## DESAFIO 1
Enumere as atividades que, segundo o texto sobre Milada Baraga, a La Cumbre School oferecia aos alunos.
## DESAFIO 2
Prossiga o texto sobre a ceramista Milada Baraga a partir do ponto em que ele termina.

## TEXTO FORNECIDO
»»
Quando Milada Baraga voltou a tocar na argila, soube que não iria mais embora. Até então, já tinha vivido muitas vidas: foi jornalista em Córdoba, apresentadora de televisão, empresária têxtil, vendedora de purificadores, empresária do esqui. Tinha aberto um restaurante, fechado outro, mudado de cidade e começado de novo mais de uma vez. Mas naquele dia, no ateliê de uma amiga ceramista em Mendoza, algo acendeu: “Na primeira aula soube que era disso que tinha que viver. Tinha que encontrar a forma de não trabalhar em outra coisa”.
Seu vínculo com os ofícios vinha de antes, mesmo que não soubesse. Seu pai emigrou da Eslovênia no final da Segunda Guerra Mundial. Lá, a madeira e a cerâmica eram ofícios nobres. “Meu tio era escultor. Meu pai, pintor. Então acredito que algo disso está no sangue”, diz Milada. Nasceu em Córdoba, mas sua verdadeira infância foi em La Cumbre, aos pés do Uritorco, quando ainda não se falava de OVNIs ou energia cósmica. Morava numa casa com galinhas, horta, cavalos e um viveiro cheio de roseiras. “Minha mãe tinha mais de 200. Era um paraíso!”.
A escola que frequentou – La Cumbre School – era, em suas palavras, “meio hippie”. Não havia matérias tradicionais. Aprendiam brincando. Tinham cozinha, cerâmica, música, marcenaria, pintura, tear. Os cursos eram misturados e os professores eram artistas: ceramistas, pintores, artesãos. “Éramos poucos e muito livres. Aquela escola tinha sido criada por um grupo de pais que queriam uma educação diferente”.
Milada estudou jornalismo na capital Córdoba. Tinha jeito para comunicação, trabalhou em rádio, apresentou um programa no Canal 8. Um dia, uma amiga que se mudava para Buenos Aires passou para levá-la: “Arrumei as malas e fui”. Em Buenos Aires, trabalhou numa mineradora e numa empresa marítima. Mais tarde, conheceu quem seria seu marido, que tinha um negócio de esqui. A cidade ficou pequena para ela. Mendoza oferecia uma vida mais calma, com montanhas próximas e uma cultura vibrante. Mudaram-se. Montaram uma cadeia de lojas de esqui: três em Mendoza, duas em Buenos Aires, uma em Bariloche. Depois veio a separação. E o desejo – urgente, visceral – de começar algo próprio.
“Antes de voltar à cerâmica, fiz de tudo. Mas sabia que a chave estava ali. Mesmo que não gostasse de fazer louça, nem tivesse talento para a escultura. Então algo aconteceu”. Sua mãe trouxe da África do Sul um conjunto de identificadores de copos com figuras metálicas de animais. Seu sogro, enólogo, recebeu outro dos Estados Unidos: bolinhas de plástico coloridas. Aí ela entendeu algo: “Dois países produtores de vinho e os identificadores eram importados. Pensei: isso em Mendoza tem que dar certo”.
E deu certo. As vinícolas estavam começando a abrir suas salas de turismo. Vendiam vinhos, mas os turistas não os levavam por causa do peso. Milada propôs algo novo: merchandising cerâmico com logotipos. Rolhas, porta-guardanapos, corta-pingos, sticks de petiscos. Cada peça, única. Sua irmã Nadia ajudava: uma modelava, a outra esmaltava. Vendiam bem. Muito bem.
««
## ENTRADAS DO CONJUNTO
»»
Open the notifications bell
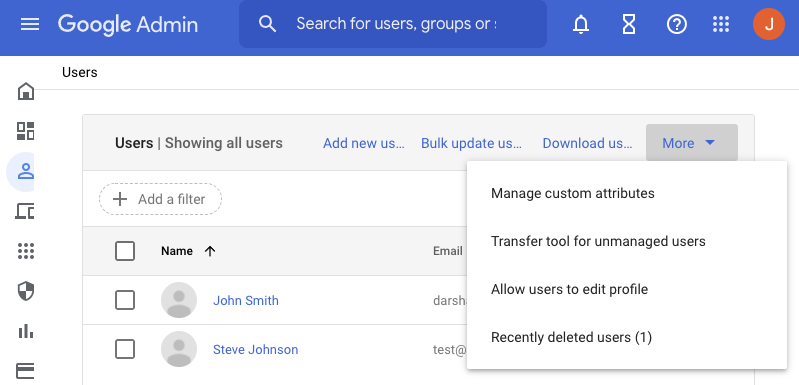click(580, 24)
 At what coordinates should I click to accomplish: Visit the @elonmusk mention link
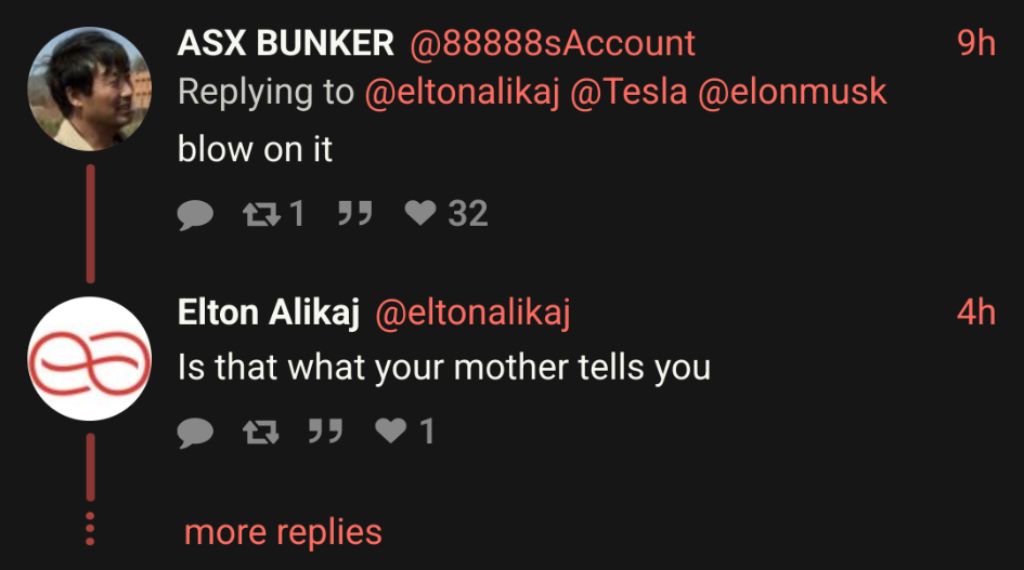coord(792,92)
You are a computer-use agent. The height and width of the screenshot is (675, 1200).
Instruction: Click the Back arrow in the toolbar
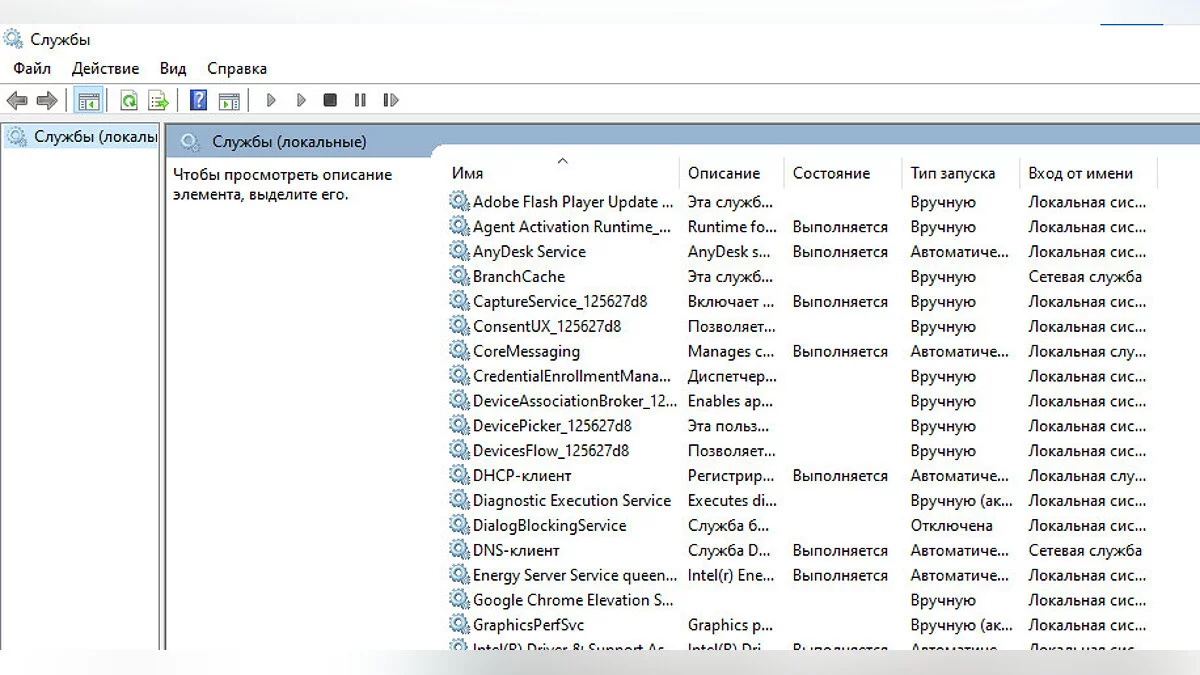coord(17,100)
««
»»
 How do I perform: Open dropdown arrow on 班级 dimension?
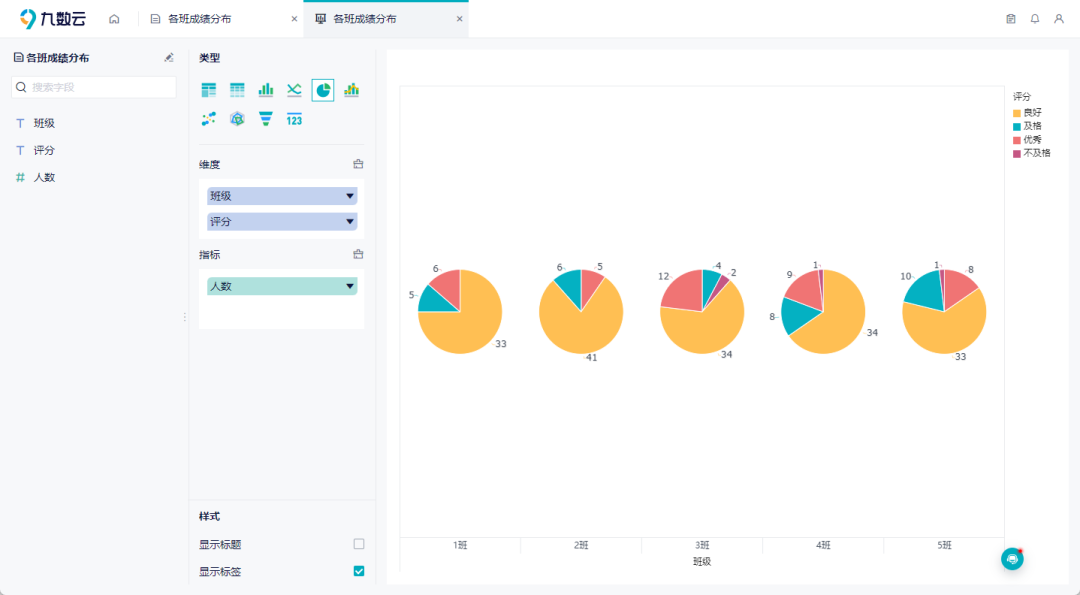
««
»»
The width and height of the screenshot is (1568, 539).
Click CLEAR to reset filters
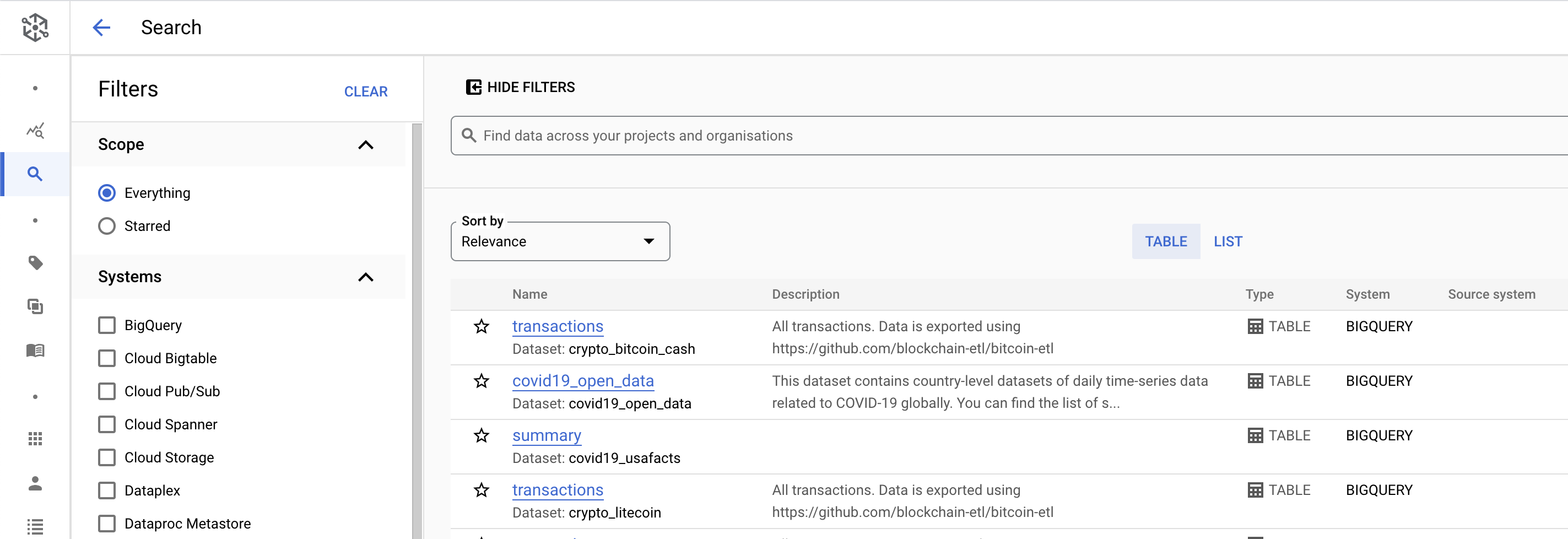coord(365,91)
««
## RESULTADO DO EXERCÍCIO 1
- cozinha
- cerâmica
- música
- marcenaria
- pintura
- tear

## RESULTADO DO EXERCÍCIO 2
Mas faltava algo. O conhecimento técnico. “Abria o forno e encontrava peças deformadas, rachadas. Não sabia por quê”. Uma colega do ateliê que estudava na Universidade Nacional de Cuyo disse a ela: “Design você pode terceirizar. Estude cerâmica industrial. O técnico é o que você precisa”. E assim fez. Foi, diz, “a melhor decisão” de sua vida.
Aprendeu a formular massas, a projetar esmaltes, a entender as temperaturas. Incorporou José Altamira e Macarena Páez, colegas da faculdade. Juntos profissionalizaram o ateliê. Assim nasceu Barrovino.
Um dia, receberam a visita de uma mestre sommelier canadense. No assador de sua casa, Milada tinha um vaso com mais de 100 anos que tinha pertencido à finca Navarro Correas. “Ela viu e disse: que molde gigante seria necessário para fazer isso!”. Aquela frase ecoou. Ela se pôs a pesquisar. Descobriu que há mais de dois séculos Mendoza não produzia vasos vinários. A madeira tinha substituído a argila. Os terremotos destruíram os fornos. Mas na Europa, as ânforas nunca tinham deixado de ser usadas.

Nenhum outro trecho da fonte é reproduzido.